Birds of Prey movie review: A sprightly superhero film

Birds of Prey movie review: Margot Robbie, who stuns with how she can go from mania to tragedy in the blink of an eye, doesn’t really need the help of all that colour and wide-lipped grin to get your attention. We can leave that to Joaquin Phoenix’s Joker.

Rating: 3.5 out of 5
Written by Shalini Langer | New Delhi | Published: February 7, 2020 12:45:53 pm
birds of prey movie review Birds of Prey movie review: Writer Christina Hodson and director Cathy Yan do very well to keep it surprisingly simple and yet sprightly.

Birds of Prey movie cast: Margot Robbie, Ewan McGregor, Mary Elizabeth Winstead, Rosie Perez, Jurnie Smollett-Bell, Ella Jay Bosco
Birds of Prey movie director: Cathy Yan
Birds of Prey movie rating: 3.5 stars

A PhD in hot pants. That precisely sums up Birds of Prey, a gush of fresh, exuberant, unweighted air after Joker, whose newly dumped ex, Harley Quinn, has her own ‘coming out’ here. The film’s title goes on to add, in brackets, that it is about ‘The Fantabulous Emancipation of One Harley Quinn’. But, it is not just emancipation, it is emancipation on her own terms. And you would be wrong making any kind of assumptions about that.

The wonderful Robbie reprises her role as Quinn from Suicide Squad, in as many candy colours and riots of pinks and greens. Joker, never seen but almost too frequently invoked, has broken up with her, for the final time, and she decides to venture out on her own. The problem is half of Gotham with grievances against her is after her. That includes Roman Sionis (a delectable McGregor) who fashions himself as the new Gotham Godfather. There is a diamond, the key to a fortune, an angry heiress, a disenchanted cop, a singer with a killer voice, and a child pickpocket who finds herself caught up in all this.

If this seems very confusing, writer Christina Hodson and director Cathy Yan do very well to keep it surprisingly simple and yet sprightly. In a rip-off from Kill Bill, the various characters are introduced with subtitles, including what they may hold against Quinn.

As the women mentioned above (played with panache and effortless cool by almost all, but especially Winstead) eventually hang together, almost all of their actions subvert not just all the men who have done this before — which it does — but also the world that these men inhabit.

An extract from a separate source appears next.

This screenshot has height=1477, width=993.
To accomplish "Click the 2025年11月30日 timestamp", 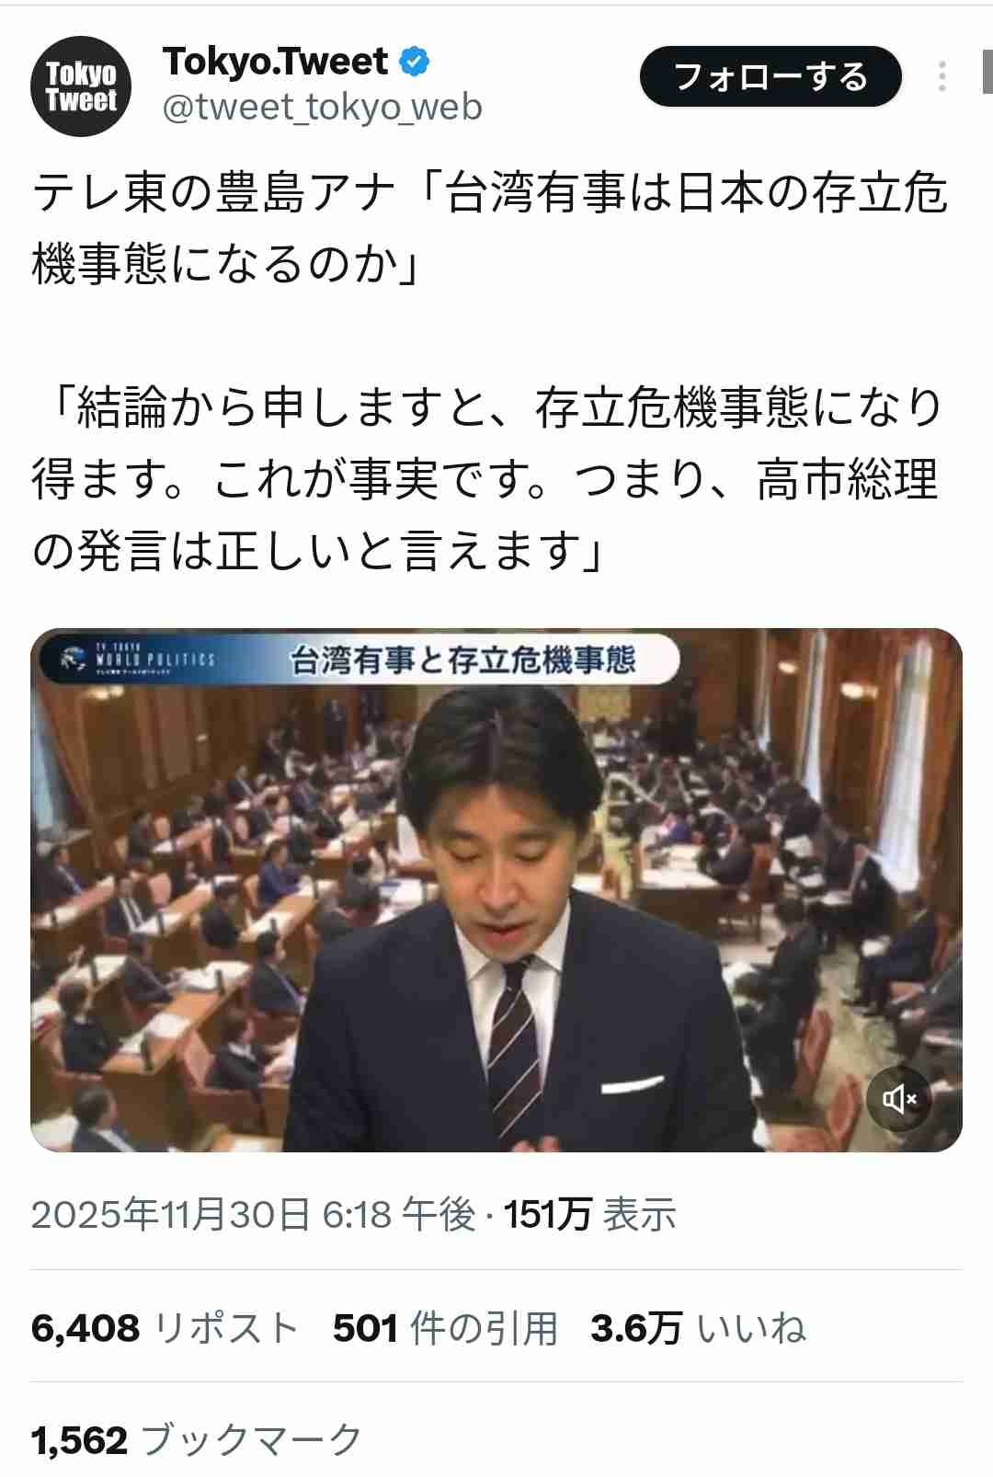I will click(254, 1214).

The one where diamonds hide codes in their atomic structures, where men go with sidekicks to shoot, where men have other men looking after them, where men surround themselves with masks and where men live in giant empty homes, surrounded with “their things”.

When the women get into those shoes — and much prettier ones too — they don’t fit any stereotypes. They operate alone, they can “find time for a shoe change in the middle of a fight” (noticed only by a fellow woman fighter), they carry around spare hair ties, they ask around for who has the kid, they kick ass in tight golden leather pants, they wear bulletproof vests which accommodate the fact that they, well, have breasts, and when they come home, they relax with feel-good food and cartoons on TV. Plus, director Yan stages the fight scenes with energy and verve, with one crucial one played out in an amusement park in a large tent out of which you keep expecting a joker to pop up.

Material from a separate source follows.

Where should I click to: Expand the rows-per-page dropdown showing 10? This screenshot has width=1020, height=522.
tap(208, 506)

Yeah, it could all be toned down a bit. Robbie, who stuns with how she can go from mania to tragedy in the blink of an eye, doesn’t really need the help of all that colour and wide-lipped grin to get your attention. We can leave that to Joaquin Phoenix’s Joker.

However, the film lowers the manic energy as other characters move in, establishing an easy chemistry, and allowing them real space despite the sheer power of Robbie. They are the birds of prey, long dismissed as “little birds” by the men around them.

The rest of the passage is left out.